## Brief
Whatever the records say, give every one of them again exactly.

(Saved data entries)
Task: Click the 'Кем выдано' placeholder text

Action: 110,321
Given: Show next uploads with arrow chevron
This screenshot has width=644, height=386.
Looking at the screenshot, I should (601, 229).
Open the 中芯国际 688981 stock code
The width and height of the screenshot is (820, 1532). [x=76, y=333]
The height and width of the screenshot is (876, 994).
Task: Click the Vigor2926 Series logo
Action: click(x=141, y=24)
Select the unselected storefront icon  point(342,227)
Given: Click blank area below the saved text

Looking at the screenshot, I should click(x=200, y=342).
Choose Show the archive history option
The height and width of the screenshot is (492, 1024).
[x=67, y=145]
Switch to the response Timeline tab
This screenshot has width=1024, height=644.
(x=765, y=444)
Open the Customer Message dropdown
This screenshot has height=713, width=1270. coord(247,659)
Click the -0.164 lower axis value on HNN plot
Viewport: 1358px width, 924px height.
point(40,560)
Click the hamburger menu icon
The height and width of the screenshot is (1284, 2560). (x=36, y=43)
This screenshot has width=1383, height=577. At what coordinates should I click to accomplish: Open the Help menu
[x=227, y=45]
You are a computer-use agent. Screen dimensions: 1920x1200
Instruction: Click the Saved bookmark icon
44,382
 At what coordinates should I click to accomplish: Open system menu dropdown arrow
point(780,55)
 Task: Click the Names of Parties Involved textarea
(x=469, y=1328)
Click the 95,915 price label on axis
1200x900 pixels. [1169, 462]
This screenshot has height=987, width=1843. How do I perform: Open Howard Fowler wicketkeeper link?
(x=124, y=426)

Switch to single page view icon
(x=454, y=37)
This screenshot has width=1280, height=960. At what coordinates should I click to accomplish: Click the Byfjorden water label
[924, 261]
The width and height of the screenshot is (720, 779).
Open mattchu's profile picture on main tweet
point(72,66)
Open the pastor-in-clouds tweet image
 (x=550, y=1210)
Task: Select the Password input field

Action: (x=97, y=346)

## Response to this exercise
Task: Click the 'Кем выдано' placeholder text

Action: 110,321
Given: Show next uploads with arrow chevron
This screenshot has width=644, height=386.
Looking at the screenshot, I should (601, 229).
Open the 中芯国际 688981 stock code
The width and height of the screenshot is (820, 1532). [x=76, y=333]
The height and width of the screenshot is (876, 994).
Task: Click the Vigor2926 Series logo
Action: click(x=141, y=24)
Select the unselected storefront icon  point(342,227)
Given: Click blank area below the saved text

Looking at the screenshot, I should click(x=200, y=342).
Choose Show the archive history option
The height and width of the screenshot is (492, 1024).
[x=67, y=145]
Switch to the response Timeline tab
This screenshot has width=1024, height=644.
(x=765, y=444)
Open the Customer Message dropdown
This screenshot has height=713, width=1270. coord(247,659)
Click the -0.164 lower axis value on HNN plot
Viewport: 1358px width, 924px height.
point(40,560)
Click the hamburger menu icon
The height and width of the screenshot is (1284, 2560). (x=36, y=43)
This screenshot has width=1383, height=577. At what coordinates should I click to accomplish: Open the Help menu
[x=227, y=45]
You are a computer-use agent. Screen dimensions: 1920x1200
Instruction: Click the Saved bookmark icon
44,382
 At what coordinates should I click to accomplish: Open system menu dropdown arrow
point(780,55)
 Task: Click the Names of Parties Involved textarea
(x=469, y=1328)
Click the 95,915 price label on axis
1200x900 pixels. [1169, 462]
This screenshot has height=987, width=1843. How do I perform: Open Howard Fowler wicketkeeper link?
(x=124, y=426)

Switch to single page view icon
(x=454, y=37)
This screenshot has width=1280, height=960. At what coordinates should I click to accomplish: Click the Byfjorden water label
[924, 261]
The width and height of the screenshot is (720, 779).
Open mattchu's profile picture on main tweet
point(72,66)
Open the pastor-in-clouds tweet image
 (x=550, y=1210)
Task: Select the Password input field

Action: (x=97, y=346)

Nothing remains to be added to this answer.